Experimental demonstration of the violation of the temporal Peres-Mermin inequality using contextual temporal correlations and noninvasive measurements
Dileep Singh, Arvind, Kavita Dorai

TL;DR
This paper demonstrates experimentally that quantum systems violate the Peres-Mermin inequality using non-invasive measurements on NMR qubits, highlighting contextual temporal correlations and their relation to Bell inequalities.
Contribution
It introduces a generalized quantum scattering circuit for non-invasive measurements and experimentally tests temporal non-contextual inequalities on an NMR quantum processor.
Findings
Violation of the Peres-Mermin inequality demonstrated
Experimental evidence of the temporal KCBS inequality violation
Tsirelson bound matches the spatial Bell inequality bound
Abstract
We present a generalized quantum scattering circuit which can be used to perform non-invasive quantum measurements, and implement it on NMR qubits.

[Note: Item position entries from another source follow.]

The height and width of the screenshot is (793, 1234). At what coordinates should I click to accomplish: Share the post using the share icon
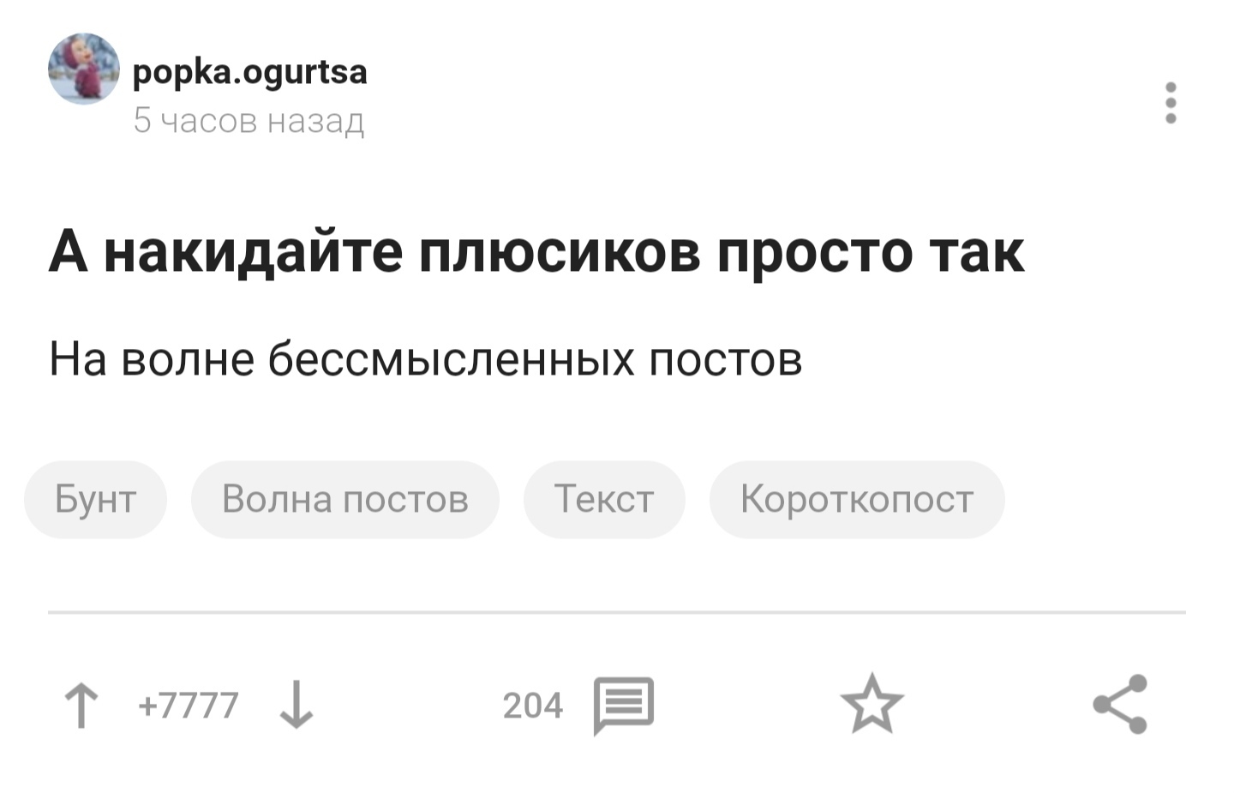[x=1120, y=704]
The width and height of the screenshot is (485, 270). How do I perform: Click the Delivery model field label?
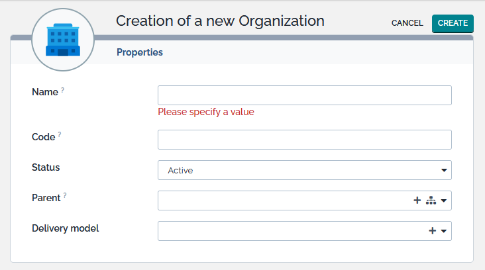click(x=65, y=228)
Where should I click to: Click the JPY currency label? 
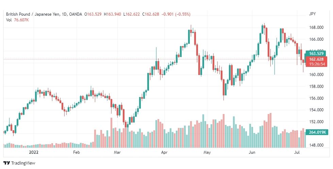point(312,14)
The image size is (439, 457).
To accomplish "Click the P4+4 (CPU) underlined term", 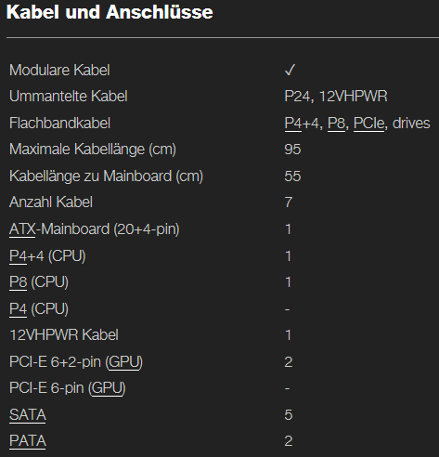I will (x=18, y=256).
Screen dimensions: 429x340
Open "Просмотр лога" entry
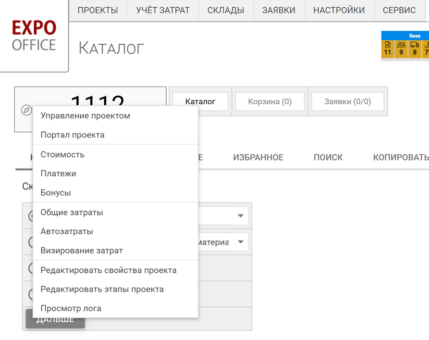[71, 309]
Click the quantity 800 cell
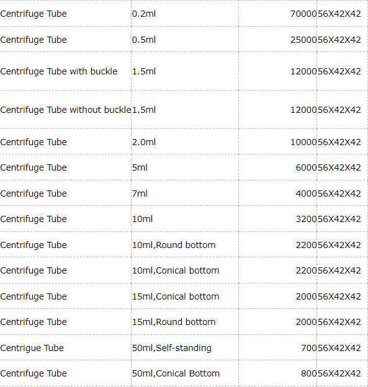 point(277,373)
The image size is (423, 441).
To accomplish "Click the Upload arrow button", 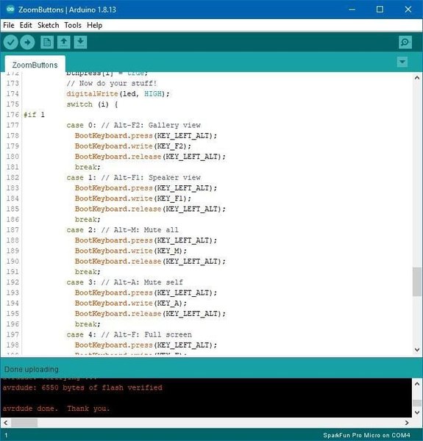I will (27, 43).
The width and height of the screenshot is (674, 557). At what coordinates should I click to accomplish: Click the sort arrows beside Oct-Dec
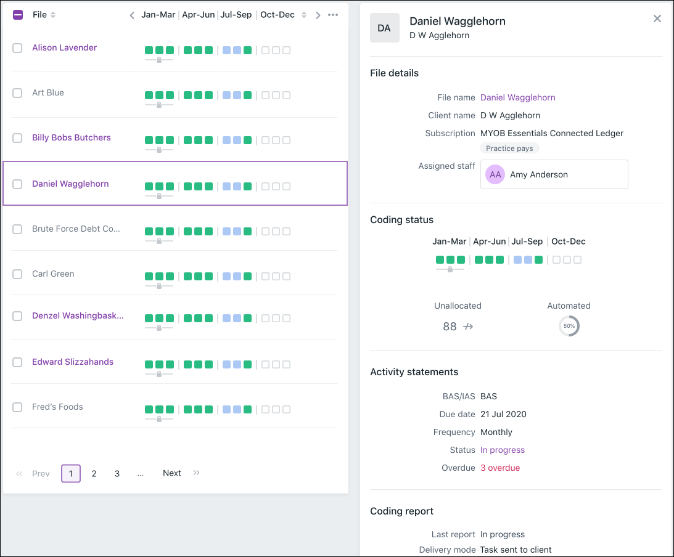[304, 15]
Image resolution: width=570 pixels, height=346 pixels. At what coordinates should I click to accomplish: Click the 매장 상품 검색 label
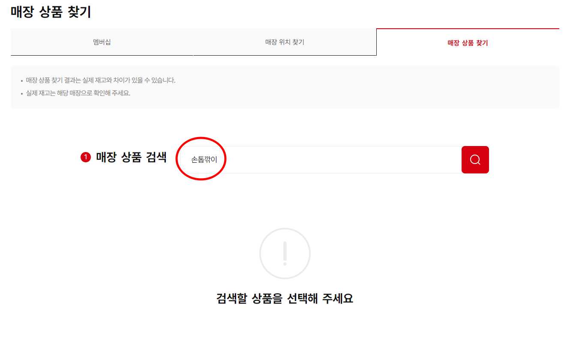tap(131, 158)
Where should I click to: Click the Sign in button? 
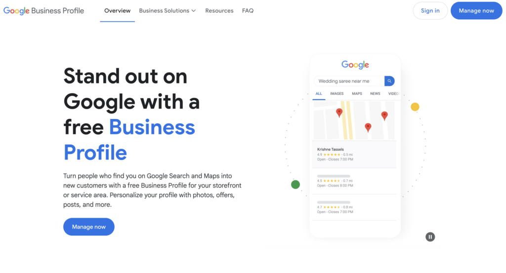coord(430,11)
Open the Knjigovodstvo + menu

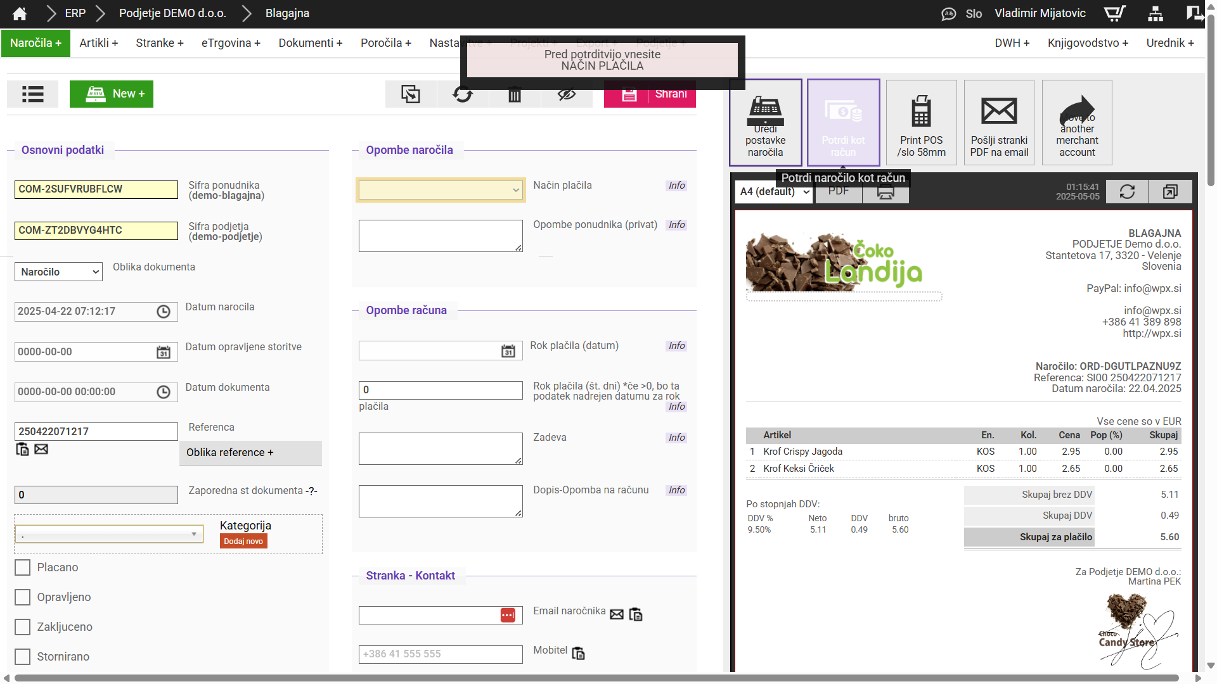pyautogui.click(x=1088, y=43)
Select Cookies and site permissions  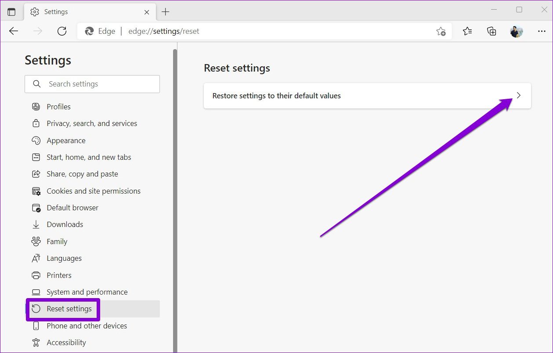pyautogui.click(x=93, y=191)

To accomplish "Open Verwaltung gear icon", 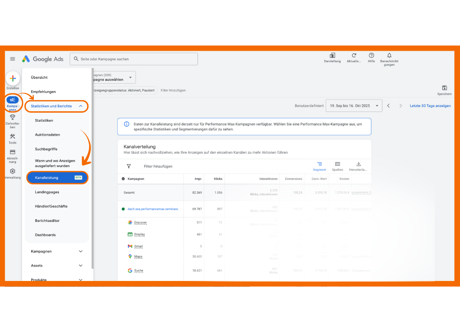I will (x=13, y=171).
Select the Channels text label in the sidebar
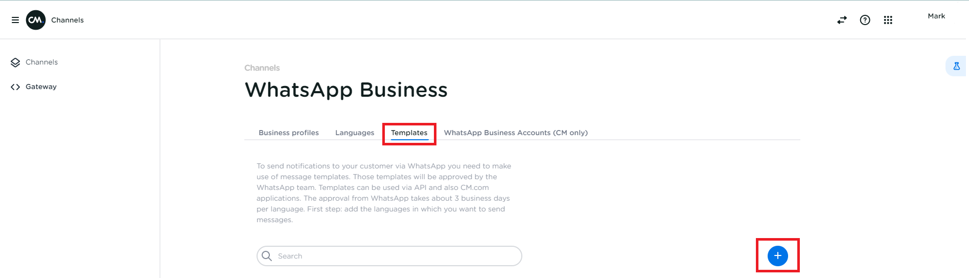 41,62
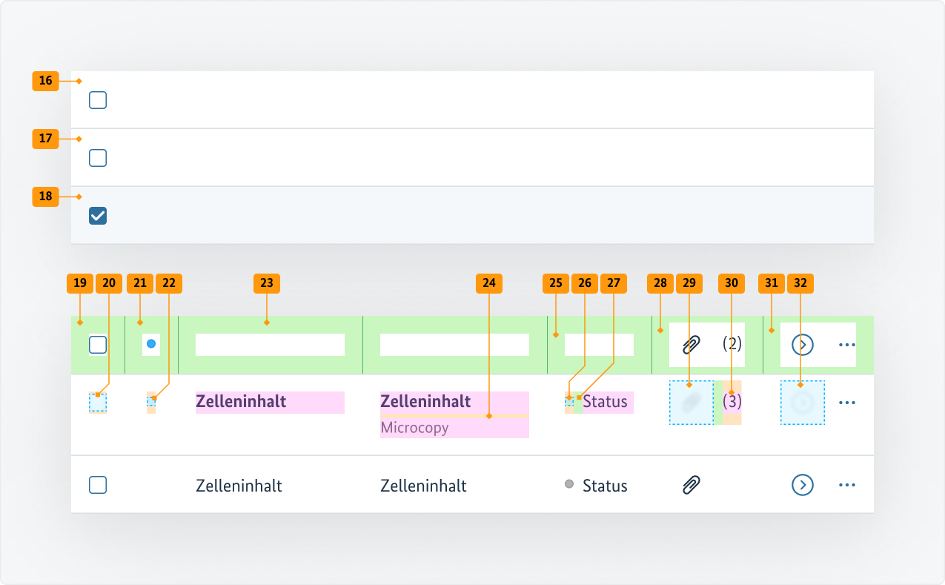Viewport: 945px width, 585px height.
Task: Check the checkbox in row 17
Action: pyautogui.click(x=97, y=157)
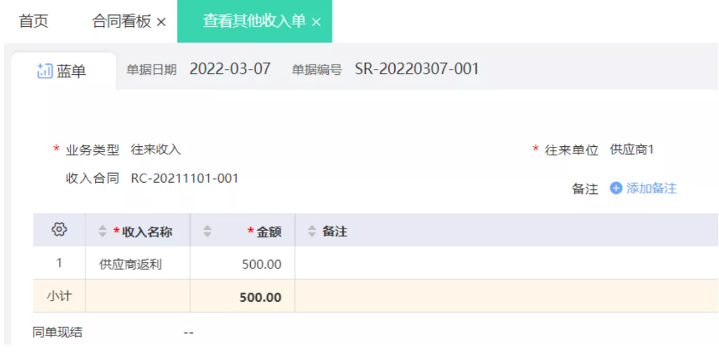Click the 蓝单 chart icon
The height and width of the screenshot is (354, 719).
click(x=45, y=71)
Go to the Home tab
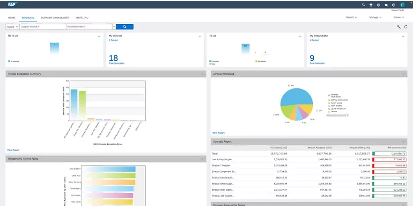 (x=11, y=18)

Such a measurement is a key requirement for testing temporal non-contextual inequalities. We use this circuit to experimentally demonstrate the violation of the Peres-Mermin inequality (which is the temporal analog of a Klyachko-Can- Binicioglu-Shumovsky (KCBS) inequality), on a three-qubit NMR quantum information processor. Further, we experimentally demonstrate the violation of a transformed Bell-type inequality (the spatial equivalent of the temporal KCBS inequality) and show that its Tsirelson bound is the same as that for the temporal KCBS inequality. In the temporal KCBS scenario, the contextual bound is strictly lower than the quantum temporal and nonlocal bounds.